* Begin Excerpted passage *
It is known that TC activity over the northwestern part of the western Pacific is also governed by the zonal and meridional location of the monsoon trough (Chan et al. 1998; Chia and Ropelewski 2002). Figure 10 shows the geopotential height and wind anomaly at 850 hPa. The midlatitude atmospheric response for EPW forcing shows an anomalous low-level cyclonic circulation over the entire central midlatitude Pacific, which intensifies the eastward extension of the monsoon trough that shifts to the southeast the favorable conditions for TC development (Fig. 10a). The anomalous anticyclonic circulation over region B leads to the suppression of TC formation. The circulation pattern in EPC is nearly the mirror image of EPW conditions (Fig. 10c). Both the geopotential height anomaly and the streamline show a westward retreated trough during the EPC summer that induces enhanced (suppressed) TC activity over region A (region C). In a CPW case, the westward shifting of the Pacific warming moves the large-scale circulation field to the west compared to EPW (Fig. 10b). The anomalous cyclonic flow over the northwestern part of the western Pacific is crucial in enhancing TC activity. The monsoon trough is deeper over the Philippine Sea and extends into region A, which enhances TC activity. The deepening of the monsoon trough in the lower troposphere also provides favorable conditions for TCs to propagate northward to the Asian continent.
* End Excerpted passage *
* Begin Record set *
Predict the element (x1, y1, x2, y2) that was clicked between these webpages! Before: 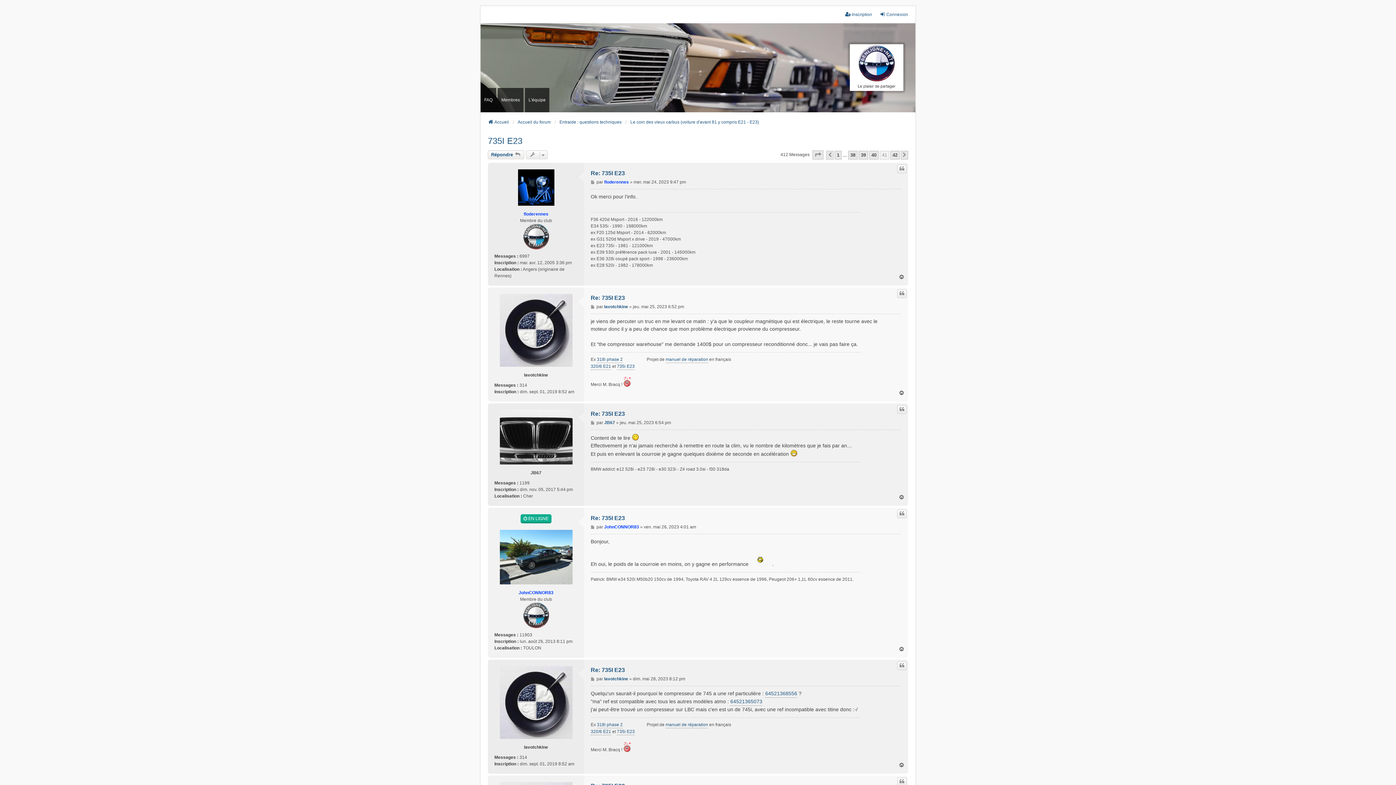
* End Record set *
* Begin Record set *
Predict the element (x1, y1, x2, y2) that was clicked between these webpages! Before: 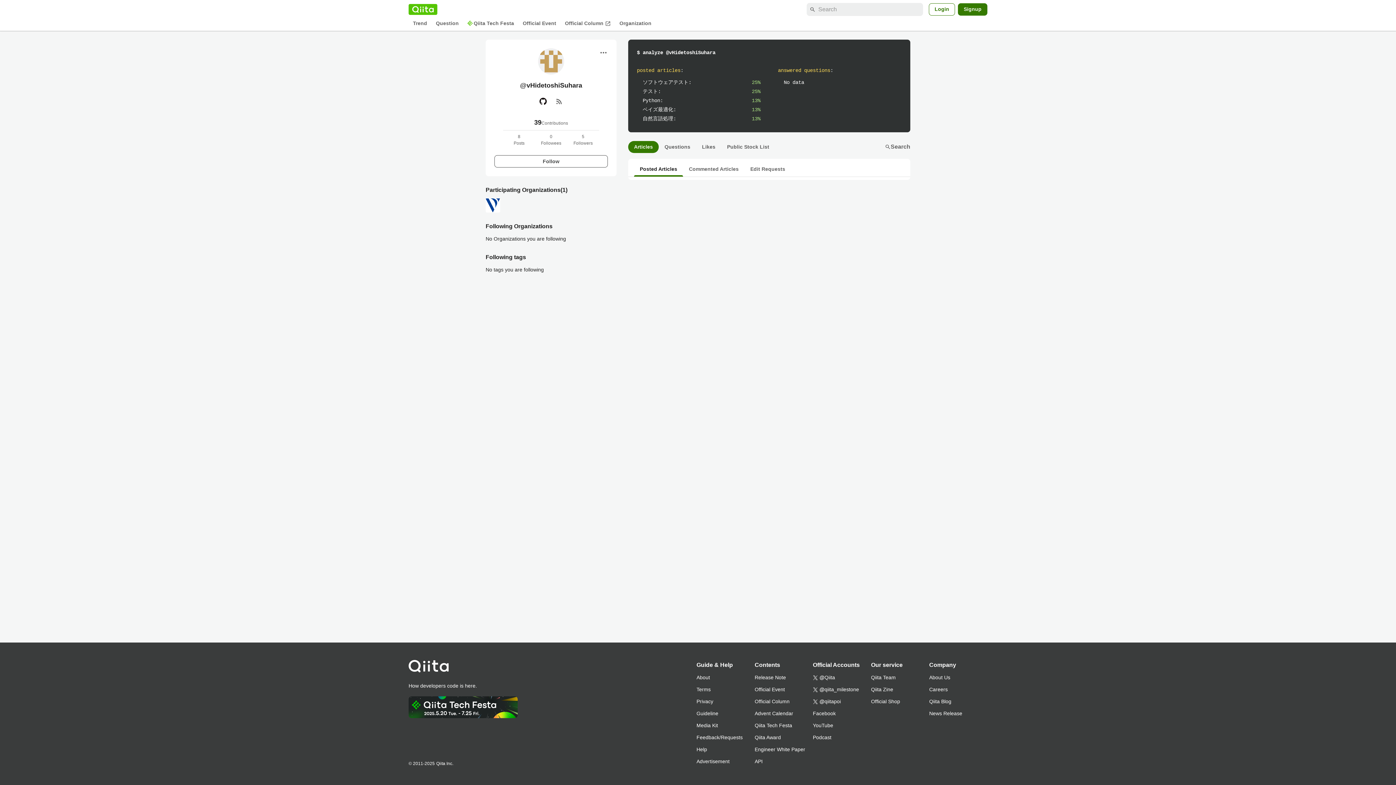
* End Record set *
● Required work:
1/ According to the monsoon trough passage, what does the anomalous anticyclonic circulation over region B lead to?
2/ For each statement, say yes or no based on the monsoon trough passage, and quote the words that decide it.
(a) The circulation pattern in EPC closely resembles that of EPW.
(b) Figure 10 shows the geopotential height and wind anomaly at 850 hPa.
(c) In the CPW case, the monsoon trough is deeper over the Philippine Sea.
Draw only on the monsoon trough passage, not on the data.

● Answer set:
1/ It leads to the suppression of TC formation.

2/
(a) No: "The circulation pattern in EPC is nearly the mirror image of EPW conditions"
(b) Yes: "Figure 10 shows the geopotential height and wind anomaly at 850 hPa."
(c) Yes: "The monsoon trough is deeper over the Philippine Sea and extends into region A"